British Pop artist Allen Jones caused a bit of a stir in 1970. This was the year he exhibited a woman kneeling on all fours, her flat back supporting a glass table-top. The figure was cast in fibreglass, painted, made-up, fitted with a wig and dressed in leather boots, gloves and corset. The 'table' was accompanied by a chair and hatstand of equally kinky design. These 'furniture' sculptures were an immediate international sensation.
Commissions flooded in (Jones was originally asked by Kubrick to design the sets and costumes for the milk-bar scene in A Clockwork Orange) and the table ended up in the collection of Roman Polanski. However, Jones also encountered a storm of feminist protest. This recurred whenever his work was exhibited in the 70s, and continues to make him a cultural hot potato, even in these post-Madonna times.
One of the stars of the first generation of British Pop artists, Jones' early works were painted in the jolly, scrappy, semi-abstract style of the day. After living in New York for a year in the mid-60s, however, Jones came back with a high-keyed, hard-edged style as well as a new iconography: representations of women from popular culture and clandestine representations of the body from mail-order catalogues of fetish and transvestite wear. These fantasies of the body were explored in Jones' work during the rest of the 60s and 70s.

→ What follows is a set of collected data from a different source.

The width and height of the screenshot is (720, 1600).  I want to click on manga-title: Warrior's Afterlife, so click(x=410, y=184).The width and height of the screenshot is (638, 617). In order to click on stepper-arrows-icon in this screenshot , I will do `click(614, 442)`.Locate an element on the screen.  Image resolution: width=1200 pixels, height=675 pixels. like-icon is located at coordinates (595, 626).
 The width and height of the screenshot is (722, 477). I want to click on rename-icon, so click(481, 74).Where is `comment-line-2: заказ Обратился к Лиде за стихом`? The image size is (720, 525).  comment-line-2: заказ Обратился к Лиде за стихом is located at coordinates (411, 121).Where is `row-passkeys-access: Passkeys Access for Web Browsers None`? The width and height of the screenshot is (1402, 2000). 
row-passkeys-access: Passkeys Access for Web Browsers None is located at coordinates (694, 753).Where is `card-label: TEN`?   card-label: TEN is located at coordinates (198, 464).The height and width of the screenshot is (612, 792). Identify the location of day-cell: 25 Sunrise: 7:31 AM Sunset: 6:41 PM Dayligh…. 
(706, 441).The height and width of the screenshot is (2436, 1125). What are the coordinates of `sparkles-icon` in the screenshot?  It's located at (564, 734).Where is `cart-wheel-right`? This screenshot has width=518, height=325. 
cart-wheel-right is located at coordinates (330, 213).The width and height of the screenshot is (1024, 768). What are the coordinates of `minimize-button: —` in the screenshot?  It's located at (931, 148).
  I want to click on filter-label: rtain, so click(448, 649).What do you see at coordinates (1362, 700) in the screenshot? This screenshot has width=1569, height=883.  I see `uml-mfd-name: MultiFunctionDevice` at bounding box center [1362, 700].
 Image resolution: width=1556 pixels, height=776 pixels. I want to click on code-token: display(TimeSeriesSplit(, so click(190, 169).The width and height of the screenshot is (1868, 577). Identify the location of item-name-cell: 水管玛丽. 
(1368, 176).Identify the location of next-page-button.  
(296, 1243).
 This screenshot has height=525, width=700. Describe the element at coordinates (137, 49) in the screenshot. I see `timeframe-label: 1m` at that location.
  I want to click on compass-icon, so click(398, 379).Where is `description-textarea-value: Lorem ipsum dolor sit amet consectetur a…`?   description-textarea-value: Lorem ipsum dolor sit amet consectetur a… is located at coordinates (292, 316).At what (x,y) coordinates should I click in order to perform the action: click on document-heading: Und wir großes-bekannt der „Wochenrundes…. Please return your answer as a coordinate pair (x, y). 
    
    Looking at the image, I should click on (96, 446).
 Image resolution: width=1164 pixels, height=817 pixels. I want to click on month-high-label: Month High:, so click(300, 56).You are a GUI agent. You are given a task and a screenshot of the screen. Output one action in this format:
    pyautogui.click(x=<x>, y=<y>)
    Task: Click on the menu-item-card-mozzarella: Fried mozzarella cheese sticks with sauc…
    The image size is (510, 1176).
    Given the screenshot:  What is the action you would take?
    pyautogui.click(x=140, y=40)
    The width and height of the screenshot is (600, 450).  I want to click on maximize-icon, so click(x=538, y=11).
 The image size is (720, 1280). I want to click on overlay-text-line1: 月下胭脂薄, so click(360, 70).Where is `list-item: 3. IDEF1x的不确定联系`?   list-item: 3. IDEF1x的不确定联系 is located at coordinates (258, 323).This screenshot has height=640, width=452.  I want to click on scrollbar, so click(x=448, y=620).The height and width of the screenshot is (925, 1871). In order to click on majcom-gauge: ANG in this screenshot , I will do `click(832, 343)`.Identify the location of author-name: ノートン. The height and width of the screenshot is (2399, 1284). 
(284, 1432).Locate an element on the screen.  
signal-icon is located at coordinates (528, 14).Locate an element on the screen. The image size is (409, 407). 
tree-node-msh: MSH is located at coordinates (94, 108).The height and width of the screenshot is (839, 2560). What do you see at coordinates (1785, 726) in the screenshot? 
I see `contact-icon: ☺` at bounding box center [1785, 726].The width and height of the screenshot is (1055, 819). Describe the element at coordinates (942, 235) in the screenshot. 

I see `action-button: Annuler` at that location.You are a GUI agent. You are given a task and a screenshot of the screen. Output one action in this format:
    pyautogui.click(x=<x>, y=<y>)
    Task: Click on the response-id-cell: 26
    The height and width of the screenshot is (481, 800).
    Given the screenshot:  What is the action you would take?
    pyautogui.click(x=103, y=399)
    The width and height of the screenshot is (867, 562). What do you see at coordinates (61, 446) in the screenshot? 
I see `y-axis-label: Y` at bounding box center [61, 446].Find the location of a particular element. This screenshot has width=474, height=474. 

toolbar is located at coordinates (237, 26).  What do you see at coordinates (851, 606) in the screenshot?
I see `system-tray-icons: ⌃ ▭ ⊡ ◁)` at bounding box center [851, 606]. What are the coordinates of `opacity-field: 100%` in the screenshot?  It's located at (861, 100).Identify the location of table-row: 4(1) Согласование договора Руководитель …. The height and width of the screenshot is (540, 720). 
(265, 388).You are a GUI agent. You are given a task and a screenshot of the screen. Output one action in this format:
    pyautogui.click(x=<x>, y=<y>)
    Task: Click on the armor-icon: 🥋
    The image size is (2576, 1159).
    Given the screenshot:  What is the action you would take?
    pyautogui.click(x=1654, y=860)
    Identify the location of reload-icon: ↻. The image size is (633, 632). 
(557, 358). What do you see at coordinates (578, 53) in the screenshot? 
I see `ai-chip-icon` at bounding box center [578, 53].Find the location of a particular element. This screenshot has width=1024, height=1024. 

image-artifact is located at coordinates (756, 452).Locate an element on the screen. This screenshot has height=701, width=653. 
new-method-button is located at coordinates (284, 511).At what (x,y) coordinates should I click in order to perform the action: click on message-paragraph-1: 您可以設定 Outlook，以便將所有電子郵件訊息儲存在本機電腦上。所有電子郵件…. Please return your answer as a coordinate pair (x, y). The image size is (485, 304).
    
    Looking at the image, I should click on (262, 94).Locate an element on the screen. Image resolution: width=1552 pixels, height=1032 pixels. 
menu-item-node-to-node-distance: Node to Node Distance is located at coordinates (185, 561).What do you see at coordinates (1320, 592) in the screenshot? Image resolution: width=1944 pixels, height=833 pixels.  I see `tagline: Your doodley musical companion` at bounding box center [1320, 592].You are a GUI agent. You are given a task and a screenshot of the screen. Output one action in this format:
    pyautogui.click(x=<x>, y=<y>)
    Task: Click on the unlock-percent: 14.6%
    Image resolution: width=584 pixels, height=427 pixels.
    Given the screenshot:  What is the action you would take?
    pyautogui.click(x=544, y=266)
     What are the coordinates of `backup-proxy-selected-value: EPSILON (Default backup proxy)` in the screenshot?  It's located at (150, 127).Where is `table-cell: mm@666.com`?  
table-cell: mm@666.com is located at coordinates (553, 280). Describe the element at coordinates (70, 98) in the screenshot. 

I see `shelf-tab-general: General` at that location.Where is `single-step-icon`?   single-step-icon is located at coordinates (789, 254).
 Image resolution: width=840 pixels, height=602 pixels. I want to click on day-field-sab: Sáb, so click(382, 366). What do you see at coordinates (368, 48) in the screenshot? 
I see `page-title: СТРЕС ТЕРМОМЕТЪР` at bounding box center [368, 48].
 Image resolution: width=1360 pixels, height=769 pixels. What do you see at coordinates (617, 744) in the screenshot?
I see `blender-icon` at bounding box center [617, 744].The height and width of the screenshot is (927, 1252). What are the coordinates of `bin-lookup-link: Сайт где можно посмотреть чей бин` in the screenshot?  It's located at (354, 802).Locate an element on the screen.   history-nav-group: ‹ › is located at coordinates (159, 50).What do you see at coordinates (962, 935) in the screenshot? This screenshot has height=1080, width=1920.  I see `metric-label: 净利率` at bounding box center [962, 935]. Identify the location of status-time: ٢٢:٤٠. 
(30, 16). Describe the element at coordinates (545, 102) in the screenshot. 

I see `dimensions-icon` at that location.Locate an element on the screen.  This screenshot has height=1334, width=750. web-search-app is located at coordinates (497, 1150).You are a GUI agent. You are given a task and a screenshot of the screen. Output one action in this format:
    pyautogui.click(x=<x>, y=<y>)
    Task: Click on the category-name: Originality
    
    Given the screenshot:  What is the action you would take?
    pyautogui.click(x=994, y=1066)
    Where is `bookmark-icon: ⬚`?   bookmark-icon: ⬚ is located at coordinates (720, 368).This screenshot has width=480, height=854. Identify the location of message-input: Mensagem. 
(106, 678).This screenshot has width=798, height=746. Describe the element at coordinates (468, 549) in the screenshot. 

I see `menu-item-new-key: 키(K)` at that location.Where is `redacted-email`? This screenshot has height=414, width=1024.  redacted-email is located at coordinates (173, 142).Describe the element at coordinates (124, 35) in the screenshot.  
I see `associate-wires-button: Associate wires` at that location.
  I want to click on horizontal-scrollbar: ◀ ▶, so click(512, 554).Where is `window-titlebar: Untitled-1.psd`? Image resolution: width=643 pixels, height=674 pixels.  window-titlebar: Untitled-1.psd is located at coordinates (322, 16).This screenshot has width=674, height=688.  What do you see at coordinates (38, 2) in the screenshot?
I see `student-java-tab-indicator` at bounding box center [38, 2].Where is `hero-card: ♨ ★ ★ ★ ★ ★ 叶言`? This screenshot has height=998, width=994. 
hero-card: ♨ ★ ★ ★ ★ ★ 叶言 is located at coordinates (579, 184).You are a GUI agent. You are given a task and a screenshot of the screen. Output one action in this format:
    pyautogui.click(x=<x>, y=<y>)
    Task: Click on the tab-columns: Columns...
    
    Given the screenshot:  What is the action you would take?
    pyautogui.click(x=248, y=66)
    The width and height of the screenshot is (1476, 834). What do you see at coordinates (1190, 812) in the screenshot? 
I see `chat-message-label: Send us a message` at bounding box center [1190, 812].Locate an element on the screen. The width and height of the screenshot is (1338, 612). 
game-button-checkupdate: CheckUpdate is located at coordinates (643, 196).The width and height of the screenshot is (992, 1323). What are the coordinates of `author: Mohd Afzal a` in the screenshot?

While Jones is known primarily as a painter, his graphic work is close to the heart of his project; printmaking proved especially appropriate for his exploration of fetishism because of its relation to his primary graphic sources. One highlight of this exhibition was the folio Shoe Box (1968), which consists of seven black and white lithographs, originally encased in a PVC-covered shoe box along with a shiny aluminium shoe last. Most of the prints depict a single shoe - usually the classic Jones motif of a foot squeezed into an impossibly tight stocking and stiletto.
Apologists for Jones have argued that his representations of women are merely a lure, drawing the viewer into an aesthetic game, or else they have pointed to the artist's interest in Jung and Nietzsche, arguing that his representations of the body are an attempt to reconcile the bisexual nature of the human psyche. Both arguments are disingenuous. Jones' project is not primarily a formalist one. Moreover, although he sometimes shows male and female bodies merging, and his female characters are often extremely 'masculine' (the images in Shoe Box, for example, often look like men's feet in drag), his work is concerned with sexual difference, not some mythical sexual homogeneity. Jones' subject is the female body as it exists in the male imagination.
Feminists recognised this instantly. In an article on Jones published in 1973, Laura Mulvey analysed his use of fetishism in classic Freudian terms. Women's bodies signify to men the possibility of castration: the fetishist is fixated by castration anxiety; hence, in his fantasies, the woman must be brought together with phallic substitutes (in an act of narcissistic completion) or punished for her lack of phallus (in an assertion of difference). Often these strategies coincide - the stiletto, for example, is both the wearer's weapon and punishment.
It is hard to deny the relevance of this account of fetishism to Jones' work. However, it is quite another thing to argue, as some did, that Jones' work should be suppressed. This brings us smack into debates on pornography and censorship: at what point should we restrict the circulation of images? It is certainly true that Jones' work seems tame now, but does this mean, as proponents of censorship seem to argue, that perversion is contagious? The wide response found by work like Jones' since the 70s suggests that, at some level, fetishism is a normative, rather than a pathological, phenomenon in our society.
In retrospect, the historical determinants of Jones' work emerge very strongly. In Life Class (1968), each work is made from two prints, executed in Jones' most luscious manner. The bottom half is a photo-lithographic reproduction of a pair of young woman's legs, skittishly posed in brightly coloured nylons and mini-skirt. This is the public face of Swinging London - keen to shock but fundamentally coy. The top half of each print completes the figure, but in a contrasting style. Most often it is executed in the harsh comic-book hand of American fetishistic graphics of the 40s - the secret face of British male desire in the gloomy post-war years. This kind of simultaneous quotation is one of Jones' favourite devices and by bringing together different visual languages he reveals the historical constructions behind each. The viewer is invited to shuffle the different halves of the works in the suite - to participate in, and become aware of, the cultural editing of the female body.
Jones reveals the operation of fetishism at a number of levels in our society. The demonstration of the workings of desire, rather than its gratification, becomes the object of the exercise. In an attempt to broaden my perspective on male desire I visited the exhibition in the company of my straight friend Simon. At the time of our visit, the gallery was holding a publicity shoot for the exhibition that involved a woman in Jones garb looking at the works on display. Simon was a bit distracted by the spectacle and seemed to spend most of the time ogling the cameraman's lens rather than the model. As Mulvey says, 'most male fantasy is a closed-loop dialogue with itself,' and the achievement of Allen Jones is 'to throw an unusually vivid spotlight on the contradiction between woman's fantasy presence and real absence from the male unconscious world.' Or as Simon says, 'he really brings out that vaguely terrifying something about women's bodies'.